本作が切れ味を保っている要素の1つが資源を得るために使用するカード運用のシステムにある。当初は同様(完全に同じではない)のカードデッキを持ってスタートするが、後にプレイヤーの選択によってデッキのカードが増え、多様性がでてくる。これらのカードは表向きのカードプールとして管理し、任意のカードを使うことができる(したがって圧縮する必要はない)。使用したカードが一定の手順を踏まないとカードプールに戻ってこないのは、表向きのカードプールの仕組みも合わせて「モンバサ(スカイマイン)」味のあるシステムである。

カードをスロットに挿す

カードの使用方法はシンプルで、自分のボードの空きスロットにカードを挿すだけ。カードは上下にアイコンが書かれており、ボードの上下いずれかに半分挿した後、見えているアイコンの資源が手に入るという仕組み。カードを差し込むスロットには3色のカード色に対応するチップを埋め込む部分(スロットモジュール)があり、ここにあらかじめチップを埋め込んでおくことにより、同じ色のカードを挿した場合にのみチップの資源も手に入る。

上部に帯があるのがスロットを持つカード

さらに、カードにはさらにカードを挿せるスロットを備えているものがあり、ここに同じ色のカードを挿せばチップまで含めて連鎖をさせることができる。複雑なカードテキストなどではなく、色の整合性のみで連鎖を起こす仕組みがよくできており、チップによるスロットの強化も効果が分かりやすくて楽しい。カードの効果には、資源以外のものもありアイコンで示されている。このアイコンは少し分かりにくく、慣れが必要である。

カードは一旦捨て札置き場に置かれてから戻ってくる

カードスロットがすべて埋まってしまうと手番でそれ以上カードが挿せなくなる。その場合には冬眠(後述)という個人ボード周辺のClean upの手順を実行し、カードをスロットから除去する。除去したカードは一旦自分の捨て札置き場に置いておく。そして、捨て札置き場に置いてあったカードが自分のカードプールに戻ってくる。つまり、一度使用したカードは2回冬眠しないと戻ってこないのである。

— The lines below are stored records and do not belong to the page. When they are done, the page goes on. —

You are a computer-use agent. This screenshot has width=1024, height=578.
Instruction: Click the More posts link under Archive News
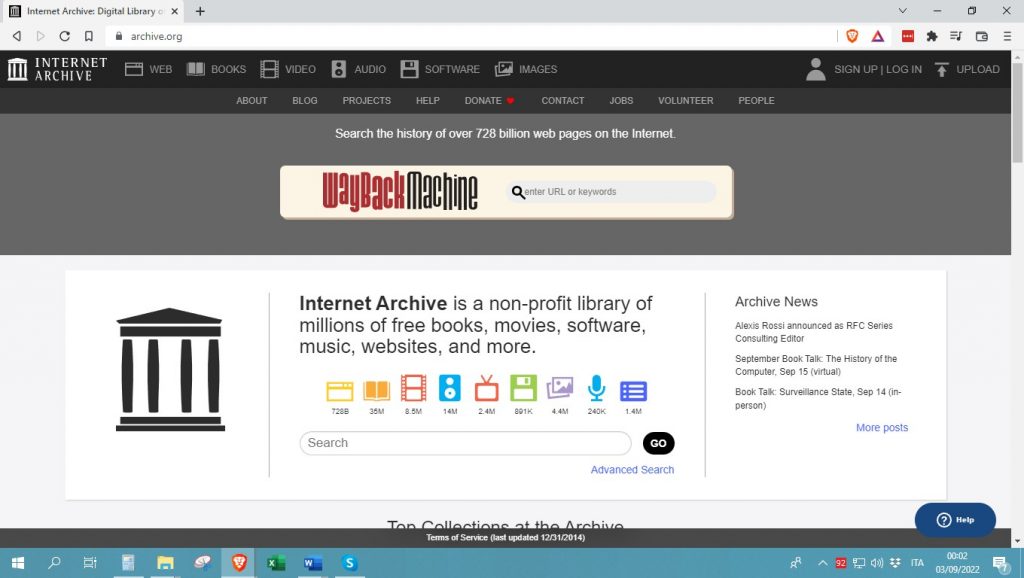(882, 427)
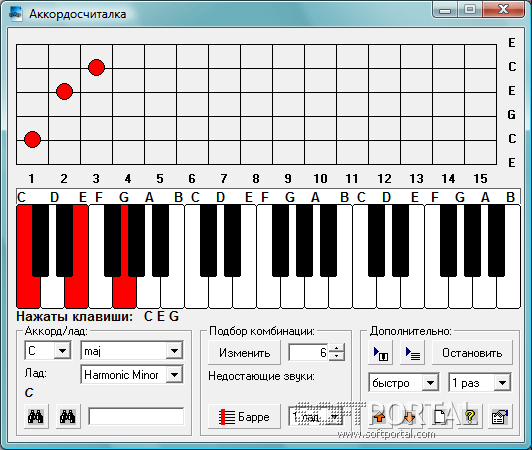Screen dimensions: 532x450
Task: Open the Harmonic Minor scale dropdown
Action: coord(174,375)
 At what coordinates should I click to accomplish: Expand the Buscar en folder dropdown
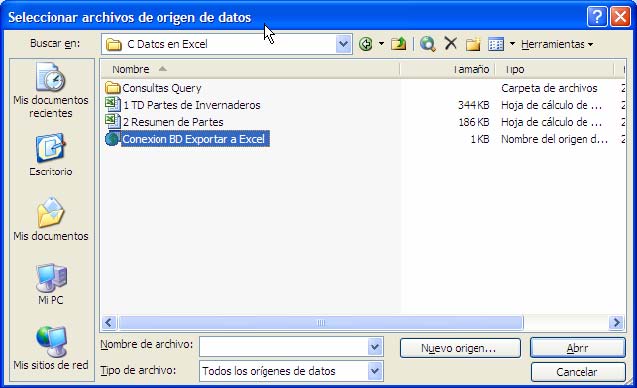click(x=343, y=44)
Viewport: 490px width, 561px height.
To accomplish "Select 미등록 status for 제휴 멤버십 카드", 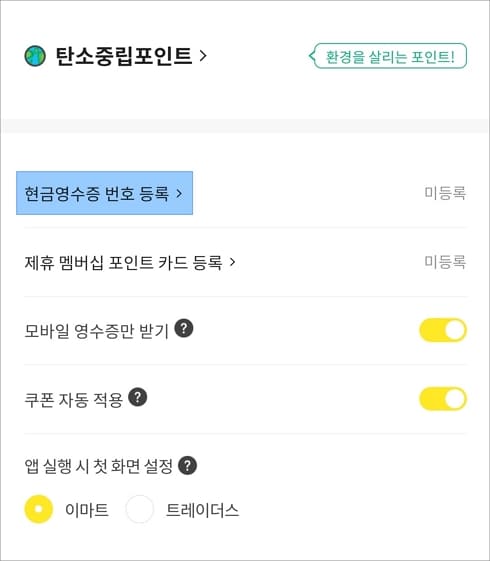I will pyautogui.click(x=445, y=262).
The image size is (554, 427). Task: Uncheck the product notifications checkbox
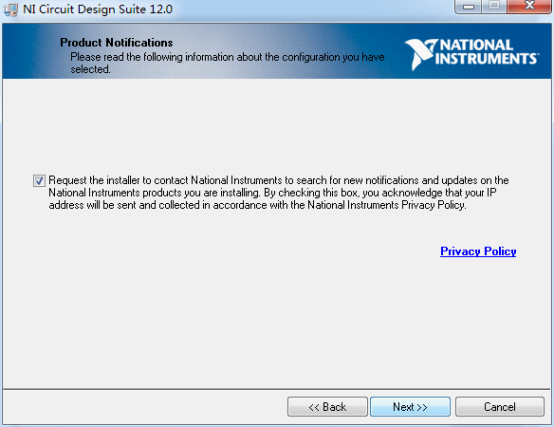pyautogui.click(x=39, y=180)
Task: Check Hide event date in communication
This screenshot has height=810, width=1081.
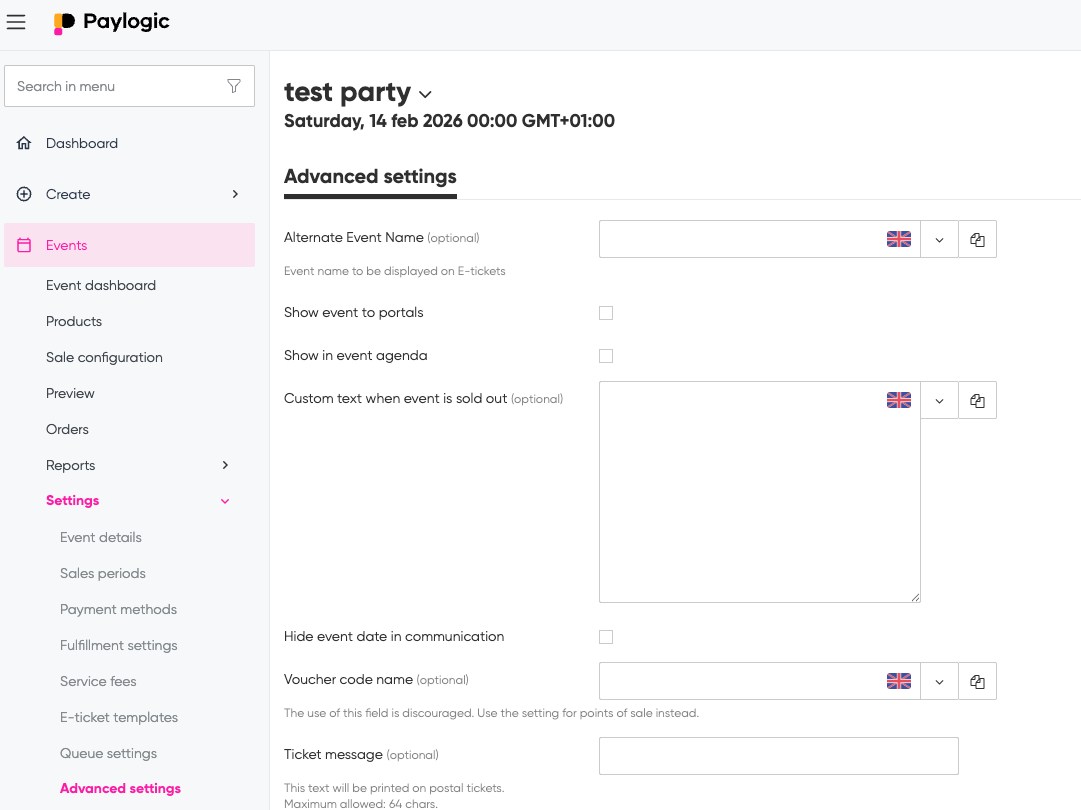Action: [x=606, y=637]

デッキ構築的な要素はあるものの、引き運0%の戦略的なカード運用システムに、シンプルな強化システムの切れ味が相乗効果となってとても面白い。安易にテキスト満載にしなかったところも大いに評価したい。

テクノロジーを復活させていく強化要素

テクノロジーすごろくであるマシントラック

このゲームは荒廃した世界で過去のテクノロジーを復活させていくというフレーバーがあるので、個人ボードに色々な要素を追加していくことでどんどん勢力が強化されていく。具体的には、前述のカードスロットのチップによる強化に加え、建物建設で得たリソースによって強化される個人ボードのテクノロジー、そして人員を配置することによって解放アンロックされる勢力特有の能力だ。

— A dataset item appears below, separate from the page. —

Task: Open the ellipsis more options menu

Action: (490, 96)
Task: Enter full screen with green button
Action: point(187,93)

スロットまで到達すれば選択したテクノロジーを実装できる

建物建設で得たリソースによって、個人ボードの3つの要素ですごろくのように駒を進めていける。こうして、テクノロジースロットのマスまで駒が到達したら、共通のディスプレイにあるテクノロジーを1枚とって埋め込む。こうすることで、埋め込んだテクノロジーを発動させて恩恵を受けることができるようになる。また、所々に駒が置かれており、これを外していくことによって進行トラックを埋めていく。これはゲーム終了時の勝利点となる。

ディスクを外すたびに進行トラックを埋めていく

テクノロジーの発動には電力が必要なので(電気が通っていた時代のテクノロジーだからね)、電気トークンを1つ置いてこれが発動済みであることをマークする。電気トークンを除去して再びこのテクノロジーを発動可能にするには、冬眠が必要となる。

電気トークンをテクノロジーに置くことで発動できる

テクノロジーのすごろくを最後まで進めることができれば、ゲーム終了時に対応する色のカードから得点を獲得できるようになるので、特化して進めることも大事だが、テクノロジースロットの中には、2色の駒が到達しないと埋め込むことができないものもあるので、その塩梅が難しい(=楽しい)。

勢力の特徴

勢力(種族)は基本ゲームに6種類入っており、拡張を適用することによってさらに増加する。勢力のボードには、建設のための建物と、使用することによって駒が外されていく特殊能力、そして人員配置によって解放される能力のツリーがある。人員の配置ではツリーを進めることによって勝利点も入るようになっている。資源を流用できる種族や特定の行動が強い勢力など、色々と居て楽しめる(筆者の場合はあまり重点を置いている要素ではないが)。

勢力ボードは両面仕様

特殊能力を使用して外されていく駒はテクノロジーと同じ進行トラックを埋めるためのものである。なお、勢力ボードは両面仕様となっており、裏面はより勢力の個性が際立っている。

特殊能力を使用することでもディスクを外せる

とりあえず寝てしまえば問題は解決する

手番ではアクションを2つずつ実行していくが、カードスロットが埋まるとそのうち資源が尽きてやることがなくなる。その場合には、冬眠を実行して個人ボードをリセットする。そうすることでカードスロットは再び利用可能になり、捨て札置き場にあったカードも戻ってきて再利用可能になるという寸法だ。昔のMacは致命的なエラーが起きても一晩寝ればなぜか復活していた。それと同じでこのゲームでも一晩寝れば、大体のことは解決する。

冬眠するたびに進めるマーカー

冬眠を実行すると、冬眠トラックで駒を進めることになる。ここでも恩恵がもらえるので、冬眠をひたすら我慢していればいいというものでもない。眠たいときは寝るに限る。

ガチャンという音がしそうなスイッチ

アクションの1つにスイッチというものがあり、これは1回使用すると冬眠しないと再び使用できない。任意のリソースを1つ与えるというだけの効果に対して大掛かりなこのスイッチは拡張ルールで真価を発揮する。

多岐にわたる得点

ゲームの得点は多岐にわたる。大拠点の得点、個人ボードからの駒の配置によって解放される得点、進行トラックによる得点、テクノロジーを最後まで進めていた場合のカードによる得点、カードのフラスコシンボルが得点になる場合もある。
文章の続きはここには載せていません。